• [Stored data]
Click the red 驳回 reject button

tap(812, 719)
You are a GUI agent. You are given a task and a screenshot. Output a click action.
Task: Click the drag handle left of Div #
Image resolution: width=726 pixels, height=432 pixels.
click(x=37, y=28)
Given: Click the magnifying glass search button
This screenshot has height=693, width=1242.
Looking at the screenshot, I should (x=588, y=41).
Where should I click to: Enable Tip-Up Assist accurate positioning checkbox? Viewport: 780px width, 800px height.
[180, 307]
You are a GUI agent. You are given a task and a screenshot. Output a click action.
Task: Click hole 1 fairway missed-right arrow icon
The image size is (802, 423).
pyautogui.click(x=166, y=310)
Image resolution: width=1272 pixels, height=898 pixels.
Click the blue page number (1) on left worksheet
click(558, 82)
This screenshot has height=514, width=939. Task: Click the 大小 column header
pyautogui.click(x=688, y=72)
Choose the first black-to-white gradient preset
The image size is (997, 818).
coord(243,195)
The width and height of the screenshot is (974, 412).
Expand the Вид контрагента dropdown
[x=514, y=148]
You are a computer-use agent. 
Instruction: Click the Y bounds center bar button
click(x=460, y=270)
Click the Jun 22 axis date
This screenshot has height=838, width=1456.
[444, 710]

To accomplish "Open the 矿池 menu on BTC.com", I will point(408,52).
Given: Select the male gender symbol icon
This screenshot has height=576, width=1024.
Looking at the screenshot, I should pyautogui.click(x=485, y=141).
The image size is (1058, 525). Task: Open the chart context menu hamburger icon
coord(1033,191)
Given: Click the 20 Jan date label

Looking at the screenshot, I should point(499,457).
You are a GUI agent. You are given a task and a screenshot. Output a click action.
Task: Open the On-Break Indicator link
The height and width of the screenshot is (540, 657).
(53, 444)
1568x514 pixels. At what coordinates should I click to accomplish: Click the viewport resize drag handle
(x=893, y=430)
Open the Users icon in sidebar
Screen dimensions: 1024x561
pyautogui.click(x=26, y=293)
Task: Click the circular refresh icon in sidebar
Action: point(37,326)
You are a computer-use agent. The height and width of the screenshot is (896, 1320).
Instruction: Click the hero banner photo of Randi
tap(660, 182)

• [THE PROBLEM]
Word for word, transcribe all of the entries shown above.

• [RESULT OF THIS EXERCISE]
Click the red 驳回 reject button

tap(812, 719)
You are a GUI agent. You are given a task and a screenshot. Output a click action.
Task: Click the drag handle left of Div #
Image resolution: width=726 pixels, height=432 pixels.
click(x=37, y=28)
Given: Click the magnifying glass search button
This screenshot has height=693, width=1242.
Looking at the screenshot, I should (x=588, y=41).
Where should I click to: Enable Tip-Up Assist accurate positioning checkbox? Viewport: 780px width, 800px height.
[180, 307]
You are a GUI agent. You are given a task and a screenshot. Output a click action.
Task: Click hole 1 fairway missed-right arrow icon
The image size is (802, 423).
pyautogui.click(x=166, y=310)
Image resolution: width=1272 pixels, height=898 pixels.
Click the blue page number (1) on left worksheet
click(558, 82)
This screenshot has height=514, width=939. Task: Click the 大小 column header
pyautogui.click(x=688, y=72)
Choose the first black-to-white gradient preset
The image size is (997, 818).
coord(243,195)
The width and height of the screenshot is (974, 412).
Expand the Вид контрагента dropdown
[x=514, y=148]
You are a computer-use agent. 
Instruction: Click the Y bounds center bar button
click(x=460, y=270)
Click the Jun 22 axis date
This screenshot has height=838, width=1456.
[444, 710]

To accomplish "Open the 矿池 menu on BTC.com", I will point(408,52).
Given: Select the male gender symbol icon
This screenshot has height=576, width=1024.
Looking at the screenshot, I should pyautogui.click(x=485, y=141).
The image size is (1058, 525). Task: Open the chart context menu hamburger icon
coord(1033,191)
Given: Click the 20 Jan date label

Looking at the screenshot, I should point(499,457).
You are a GUI agent. You are given a task and a screenshot. Output a click action.
Task: Open the On-Break Indicator link
The height and width of the screenshot is (540, 657).
(53, 444)
1568x514 pixels. At what coordinates should I click to accomplish: Click the viewport resize drag handle
(x=893, y=430)
Open the Users icon in sidebar
Screen dimensions: 1024x561
pyautogui.click(x=26, y=293)
Task: Click the circular refresh icon in sidebar
Action: point(37,326)
You are a computer-use agent. The height and width of the screenshot is (896, 1320).
Instruction: Click the hero banner photo of Randi
tap(660, 182)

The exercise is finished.